L'AFITF encore dans le collimateur de la Cour des comptes ? Dans une lettre adressée au Premier ministre, l'institution pointe un opérateur « sans feuille de route ni marge de manœuvre » dont « le financement n'est pas assuré à moyen terme ». Manuel Valls répond.

Une « quasi coquille vide » l'Agence de financement des infrastructures de transport de France (AFITF) ? C'est en tout cas l'expression employée par la Cour des comptes dans un référé en date du 10 juin 2016 adressé au Premier ministre. Les magistrats financiers de la rue Cambon reviennent ainsi sur la légitimité de l'établissement public administratif créé en 2004 chargé d'apporter la part de l'Etat dans le financement des infrastructures de transport.

 

La Cour constate ainsi que l'Agence n'a pas atteint un de ses principaux objectifs : « le pilotage pluriannuel des investissements de transport dans le cadre d'une trajectoire financière maîtrisée ainsi qu'une orientation des financements de l'Etat vers les projets les plus créateurs de valeur pour la société ». Et de fustiger son « rôle limité de caisse de financement » qui n'agit pas comme un « opérateur financier transparent » et qui n'a « aucune autonomie décisionnelle ». Elle note enfin une « déconnexion entre les engagements pris et les moyens réels de l'AFITF, alimentant le volume de restes à payer et les dettes de l'établissement.

 

Près de 5 Md€ de déficit d'ici à 2019 ?

 

En effet, selon la Cour, au 31 décembre 2015, « le montant des restes à payer était de 11.86 Md€ ». Une somme qui fait peser des doutes sur sa capacité à faire face à ses engagements, insiste la Cour des comptes.
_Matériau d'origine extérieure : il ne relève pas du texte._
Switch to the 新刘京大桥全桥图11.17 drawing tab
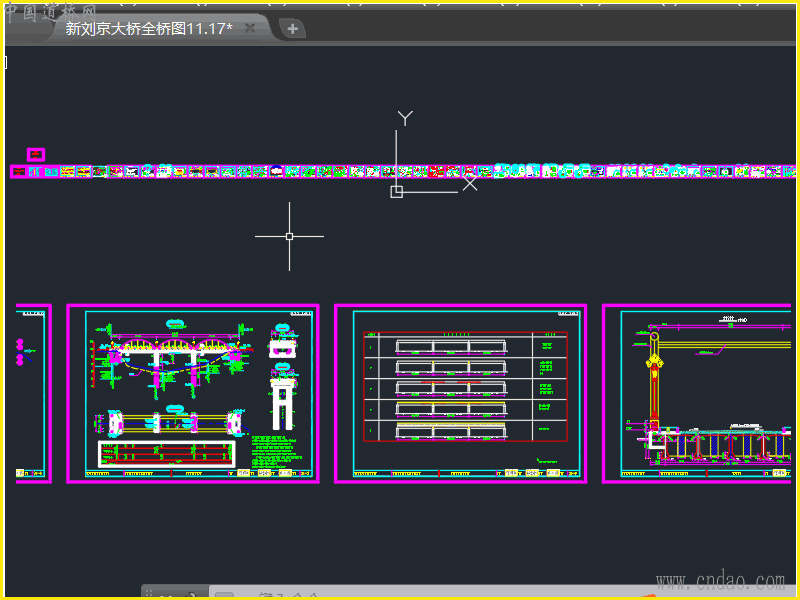Image resolution: width=800 pixels, height=600 pixels. [148, 29]
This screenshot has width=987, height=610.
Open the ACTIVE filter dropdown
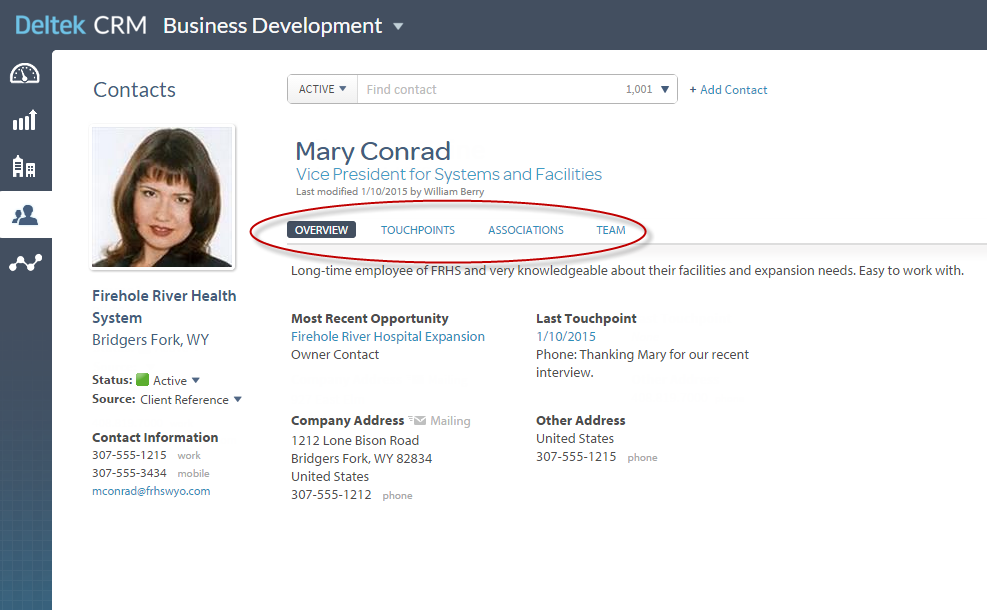pyautogui.click(x=322, y=89)
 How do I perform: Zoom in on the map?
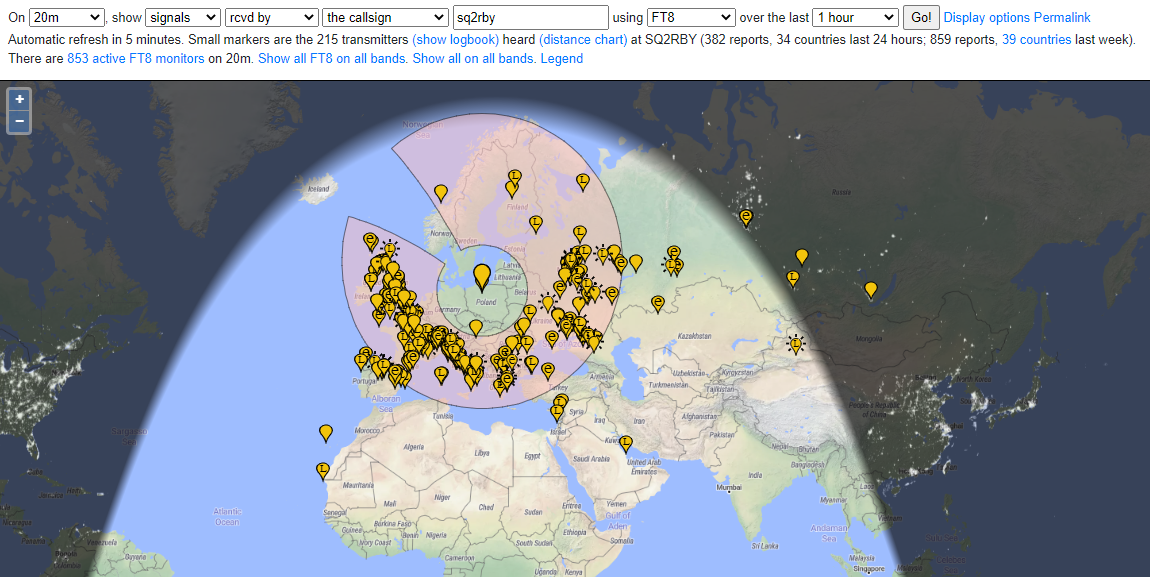[20, 99]
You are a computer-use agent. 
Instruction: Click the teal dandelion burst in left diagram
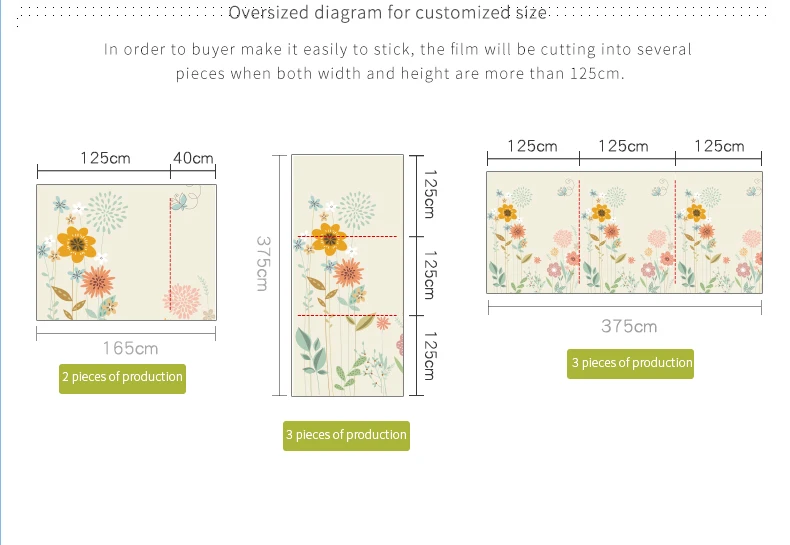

Et même en gelant les engagements pris par l'Agence, son déficit atteindra 600 M€ en 2019. Or, si des projets comme le tunnel Lyon-Turin et le canal Seine-Nord sont maintenus et soutenus par l'Etat, la facture risque de grimper et causer un découvert jusqu'à 4.7 Md€ toujours à l'horizon 2019. Elle appelle donc l'Etat à « définir des priorités de projets à venir » et « réduire considérablement les engagements nouveaux ».

 

Deux mois, conformément aux dispositions prévues, Manuel Valls a fait savoir sa réponse. Ainsi, dans un courrier daté du 10 août 2016, il estime que les interrogations de la Cour sont « légitimes » mais que « les chiffrages avancés dans le cadre du présent référé méritent d'être fortement nuancés ».

 

Les contrats en PPP changent la donne

 

Le Premier ministre rappelle que l'AFITF n'est pas « une exception française », ainsi que les relations entre l'Agence et l'Etat, qui, seul, décide de la sélection et du lancement des projets « en fonction de leur utilité et de leur rentabilité socio-économique ». Il ajoute également que « la pérennisation de l'affectation d'une part du produit de la taxe intérieure de la consommation sur les produits énergétiques (TICPE) à l'AFITF a permis de compenser la suppression des ressources issues de l'écotaxe poids lourds ».

 

Enfin, quant à la situation financière de l'AFITF, le chef du Gouvernement demande à nuancer les chiffres avancés par la Cour des comptes. La somme annoncée de 11.86 Md€ est « à relativiser » puisqu'elle inclut plus de 6 Md€ pris au titre de contrats en PPP qui n'ont pas vocation à être résorbés rapidement, comme pour le contrat du contournement Nîmes-Montpellier qui court jusqu'en 2037, cite-t-il en exemple.

 

L'AFITF a donc tout le soutien de l'Etat et devrait poursuivre sa "mission de service public" comme l'a rappelé Manuel Valls.